Contrary to the present study, Mohammadi et al. found a significant relationship between the department and moral distress [
43]. Sadeghi et al. found an inverse relationship between moral distress and work experience, with higher frequency of moral distress reported in emergency and psychiatric nurses, and higher intensity in emergency, orthopedic, and ICU nurses [
48]. Mahdavi Feshtami et al. reported a positive relationship between the number of nurses and beds in a ward and the three dimensions of moral distress [
28].
There are varying findings on the relationship between demographic variables and moral distress. It is unclear whether moral distress intensifies over time or diminishes with experience. There may be significant differences in the experience of moral distress depending on the environment and patient population [
42]. In Petersen and Melzer’s study among German home care nurses, no demographic variables were associated with the level of disturbance caused by moral distress [
49], suggesting the possibility of differences in study focuses—our study examined the frequency and intensity of moral distress rather than its consequences.
The clinical care quality score and its relationship with demographic characteristics indicated that clinical care quality was generally satisfactory among most nurses, with the highest quality reported in the communication dimension. Amiri et al. similarly reported the highest care quality in the communication dimension and the lowest in the physical dimension [
40]. Gaalan et al., in their study in Mongolia, reported an overall satisfactory level of nursing care quality [
50], and Mert Boğa et al. found high levels of perceived care quality among nurses [
2].
In contrast, Moghaddam et al. reported the highest nurse performance in the dimensions of safe nursing care and physical safety [
39]. Khorani et al. found that most nurses rated the quality of care as satisfactory, with the highest quality in the physical dimension and the lowest in the psychosocial dimension [
34]. No significant relationship was found between any demographic variables and clinical care quality or its dimensions.

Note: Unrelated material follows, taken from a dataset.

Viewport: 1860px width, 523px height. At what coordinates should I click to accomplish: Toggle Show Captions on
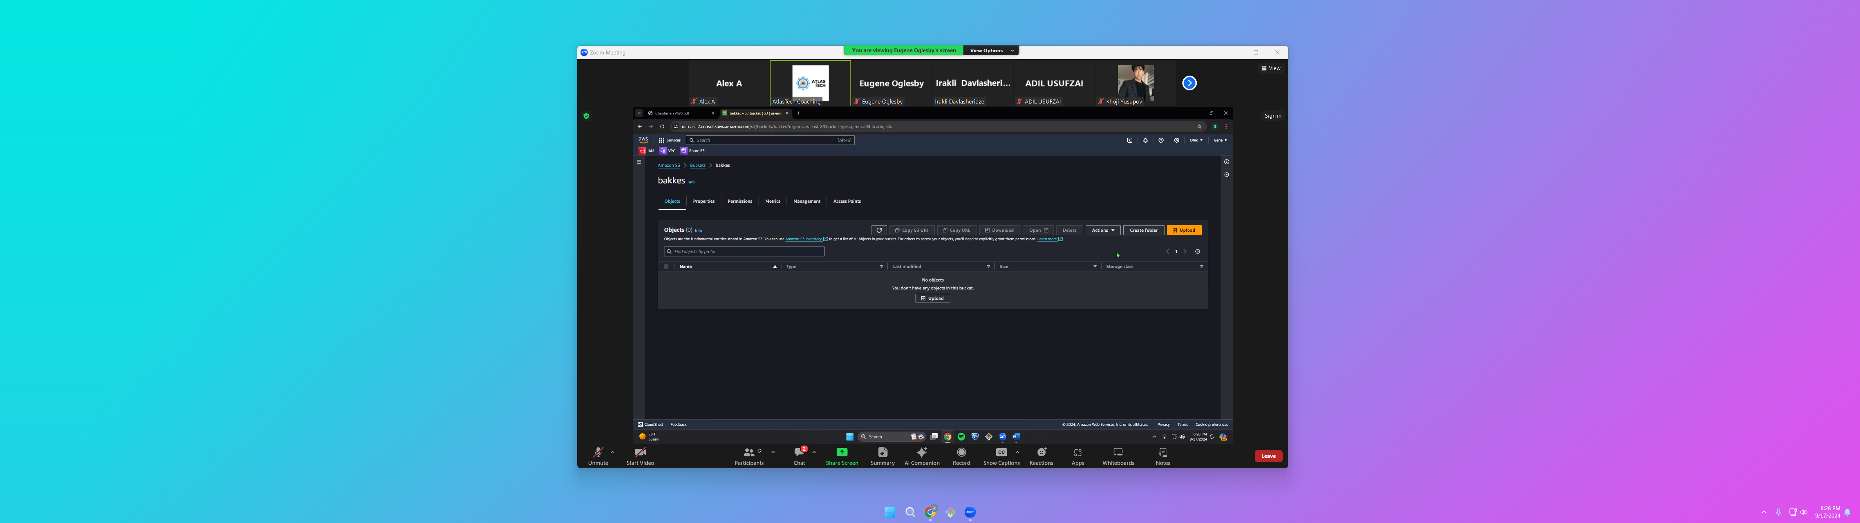tap(1001, 456)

Bostani et al. and Heydari et al. similarly reported no significant relationship between demographic variables and nursing care quality [
35,
51]. However, Khorani et al. found that female nurses provided higher quality care than males, and nurses with lower economic status reported lower care quality compared to those with a moderate economic status. In Khorani et al.‘s study, ethical sensitivity, gender, and economic status were the most significant predictors of nursing care quality [
34]. Derzi-Ramandi et al. found higher care quality among female nurses, married individuals, and nurses with a master’s degree compared to those with a bachelor’s degree, with a direct relationship between work experience and care quality [
52].
Gholami et al. found that among demographic variables, only age had a significant negative impact on care quality [
53]. Given the diverse settings and cultures in which these studies were conducted, such varied results are not unexpected. Nonetheless, the necessity for further complementary studies on this important issue is evident.
Limitations
Data collection was based on self-reporting. Therefore, given the workload and additional responsibilities of the nurses at the time of responding to the questions, caution should be exercised in generalizing the results. Potential reporting biases should also be considered, as nurses may not accurately convey their experiences or fully understand the psychological and professional impacts they face.